In order to demonstrate the capacity to conduct functional imaging experiments, striatal brain slices were prepared from C57 mice. Individual neurons were whole-cell patched and dialyzed with a standard internal solution containing $200\mu \mathrm{M}$ of the fluorescent calcium indicator dye Oregon Green BAPTA-1 (OGB-1) and $50\mu \mathrm{M}$ of the fluorescent label Alexa Fluor 594. Imaging was performed using a $100\times$ $(\mathrm{NA}=1.1)$ water immersion objective (Plan, Nikon) and $\sim 12\text{-}\mathrm{mW}$ BFA average power at $810\text{-}\mathrm{nm}$ excitation. Dendritic structures of a striatal spiny neuron are presented in Fig. 3c as a maximum projection image generated from a series of optical sections separated by $0.5\mu \mathrm{m}$ . During functional imaging, a train of 15 action potentials was induced by injecting depolarizing current into the soma in current clamp mode. Calcium influx was determined as the increase of OGB-1 fluorescence normalized by its resting fluorescence $(\Delta F∕F)$ throughout the course of a line scan through a single spine [Fig. 3c inset]. No significant bleaching or obvious photodamage was observed throughout the course of imaging. The low laser power used as well as the good signal-to-noise ratio of the ${\mathrm{Ca}}^{2+}$ signal observed from easily discernible distal dendritic spines illustrate that our modified laser scanning microscope can be used effectively for functional imaging experiments with multiphoton excitation.

4.

Conclusion

We have presented a straightforward and effective multiphoton adaptation of a common commercial confocal microscope that allows rapid switching between confocal and multiphoton modes. The entire conversion requires no modification of the original system and only a few custom-made parts. The previously demonstrated efficient fiber optic coupling of epi-fluorescence emission¹¹ to the C1 detection unit allows for convenient simultaneous probing of multiple fluorophores that can quickly be changed using the modular filter cubes present in this unit. The imaging software of the original confocal system can be used without any modifications for multiphoton imaging.

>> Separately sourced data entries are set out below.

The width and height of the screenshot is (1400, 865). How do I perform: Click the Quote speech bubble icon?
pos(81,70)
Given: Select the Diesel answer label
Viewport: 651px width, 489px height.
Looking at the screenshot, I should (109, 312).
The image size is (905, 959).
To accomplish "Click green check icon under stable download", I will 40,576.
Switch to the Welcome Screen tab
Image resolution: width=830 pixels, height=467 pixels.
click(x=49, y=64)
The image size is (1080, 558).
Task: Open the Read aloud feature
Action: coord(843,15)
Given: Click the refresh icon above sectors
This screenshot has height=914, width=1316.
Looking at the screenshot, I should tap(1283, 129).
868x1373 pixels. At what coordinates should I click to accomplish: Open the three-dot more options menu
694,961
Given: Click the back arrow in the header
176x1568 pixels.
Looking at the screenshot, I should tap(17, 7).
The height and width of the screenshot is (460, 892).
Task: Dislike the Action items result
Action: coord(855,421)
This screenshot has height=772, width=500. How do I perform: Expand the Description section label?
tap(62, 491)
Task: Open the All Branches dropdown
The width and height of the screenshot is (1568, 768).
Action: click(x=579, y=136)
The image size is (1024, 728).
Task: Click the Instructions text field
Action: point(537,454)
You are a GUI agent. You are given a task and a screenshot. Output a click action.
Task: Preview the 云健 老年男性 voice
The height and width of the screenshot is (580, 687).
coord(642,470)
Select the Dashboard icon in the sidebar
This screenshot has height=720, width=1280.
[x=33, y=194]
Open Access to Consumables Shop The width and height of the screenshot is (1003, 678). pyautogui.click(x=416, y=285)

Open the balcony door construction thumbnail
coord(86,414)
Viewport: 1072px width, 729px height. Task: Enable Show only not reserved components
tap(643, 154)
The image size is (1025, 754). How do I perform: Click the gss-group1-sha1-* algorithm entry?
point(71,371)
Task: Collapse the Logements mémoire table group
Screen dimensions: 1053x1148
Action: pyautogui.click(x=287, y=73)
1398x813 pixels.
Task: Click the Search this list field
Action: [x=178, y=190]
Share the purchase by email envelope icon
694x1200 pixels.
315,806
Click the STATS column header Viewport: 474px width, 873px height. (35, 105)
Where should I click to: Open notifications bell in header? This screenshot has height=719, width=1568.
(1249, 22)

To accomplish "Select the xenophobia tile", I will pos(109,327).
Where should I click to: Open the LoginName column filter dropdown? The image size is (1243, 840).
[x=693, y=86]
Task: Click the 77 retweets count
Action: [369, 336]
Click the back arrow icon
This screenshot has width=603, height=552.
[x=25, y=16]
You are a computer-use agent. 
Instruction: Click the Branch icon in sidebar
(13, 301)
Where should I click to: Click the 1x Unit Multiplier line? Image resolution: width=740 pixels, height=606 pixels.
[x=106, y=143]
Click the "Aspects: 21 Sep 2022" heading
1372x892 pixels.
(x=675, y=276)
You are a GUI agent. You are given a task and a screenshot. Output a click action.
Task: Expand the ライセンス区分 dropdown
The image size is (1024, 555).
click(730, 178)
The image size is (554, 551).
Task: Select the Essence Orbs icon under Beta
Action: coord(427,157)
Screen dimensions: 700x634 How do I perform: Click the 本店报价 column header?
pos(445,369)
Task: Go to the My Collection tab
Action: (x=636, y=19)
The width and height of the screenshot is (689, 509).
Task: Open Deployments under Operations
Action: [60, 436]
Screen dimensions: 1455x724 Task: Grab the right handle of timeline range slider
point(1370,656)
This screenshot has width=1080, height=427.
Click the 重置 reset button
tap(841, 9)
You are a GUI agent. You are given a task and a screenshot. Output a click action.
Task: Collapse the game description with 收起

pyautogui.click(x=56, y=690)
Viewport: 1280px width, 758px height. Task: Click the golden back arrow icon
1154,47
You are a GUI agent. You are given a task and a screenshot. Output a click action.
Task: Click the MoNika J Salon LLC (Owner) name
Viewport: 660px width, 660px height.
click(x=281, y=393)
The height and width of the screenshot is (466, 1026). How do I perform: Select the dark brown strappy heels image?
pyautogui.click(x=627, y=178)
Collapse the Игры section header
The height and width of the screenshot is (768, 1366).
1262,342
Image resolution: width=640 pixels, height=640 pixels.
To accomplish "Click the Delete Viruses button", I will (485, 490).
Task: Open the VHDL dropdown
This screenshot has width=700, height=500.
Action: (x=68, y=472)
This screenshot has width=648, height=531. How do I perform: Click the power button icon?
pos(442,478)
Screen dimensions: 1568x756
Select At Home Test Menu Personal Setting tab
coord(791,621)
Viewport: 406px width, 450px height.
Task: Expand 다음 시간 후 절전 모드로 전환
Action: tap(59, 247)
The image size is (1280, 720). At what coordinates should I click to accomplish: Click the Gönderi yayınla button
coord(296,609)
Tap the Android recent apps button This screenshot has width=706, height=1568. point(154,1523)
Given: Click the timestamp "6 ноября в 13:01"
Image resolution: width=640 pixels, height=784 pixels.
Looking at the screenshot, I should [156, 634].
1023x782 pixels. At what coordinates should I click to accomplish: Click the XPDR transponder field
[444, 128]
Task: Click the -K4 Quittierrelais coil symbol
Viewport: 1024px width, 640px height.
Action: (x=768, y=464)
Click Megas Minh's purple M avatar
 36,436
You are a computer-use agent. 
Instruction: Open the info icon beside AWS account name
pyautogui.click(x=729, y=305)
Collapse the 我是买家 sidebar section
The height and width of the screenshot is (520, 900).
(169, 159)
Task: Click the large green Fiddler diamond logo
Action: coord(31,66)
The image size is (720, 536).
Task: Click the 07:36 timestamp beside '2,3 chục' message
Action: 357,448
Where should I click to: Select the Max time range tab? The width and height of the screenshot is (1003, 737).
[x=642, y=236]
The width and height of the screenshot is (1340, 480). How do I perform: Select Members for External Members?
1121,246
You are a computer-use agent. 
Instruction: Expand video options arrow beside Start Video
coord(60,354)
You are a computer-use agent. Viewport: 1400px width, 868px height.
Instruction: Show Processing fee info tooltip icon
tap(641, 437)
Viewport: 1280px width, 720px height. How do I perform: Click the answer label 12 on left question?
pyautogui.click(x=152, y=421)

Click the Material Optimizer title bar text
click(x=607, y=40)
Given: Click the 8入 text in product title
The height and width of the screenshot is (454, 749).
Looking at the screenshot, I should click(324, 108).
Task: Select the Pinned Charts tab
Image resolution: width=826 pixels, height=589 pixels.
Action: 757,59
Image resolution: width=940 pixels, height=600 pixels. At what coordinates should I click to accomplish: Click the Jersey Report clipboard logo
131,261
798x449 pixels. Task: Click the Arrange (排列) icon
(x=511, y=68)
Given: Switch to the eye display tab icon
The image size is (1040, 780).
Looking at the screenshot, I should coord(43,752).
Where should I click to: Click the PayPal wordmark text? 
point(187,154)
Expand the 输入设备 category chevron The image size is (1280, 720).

The presented microscope is ideal for biological imaging applications with limited sample depth and short-term functional imaging and could be modified by users with little or no mechanical or electronics experience. Control of acousto-optic modulation as presented makes possible further improvements, including modulation of laser power with sample depth, blanking the beam during the backscan (which reduces exposure time by up to 56%), fast modulation of laser intensity for flouresence recovery after photobleaching (FRAP) experiments, and coupling uncaging with functional imaging.

Except for the pulsed NIR laser, the components used are relatively inexpensive and widely available. We have demonstrated the system’s utility by imaging fluorescent proteins and indicator dyes of a number of different excitation and emission wavelengths in two different neuronal preparations. This versatile microscope can be utilized by groups that lack either the resources to purchase a prepackaged system or the technical know-how to build a new system from scratch.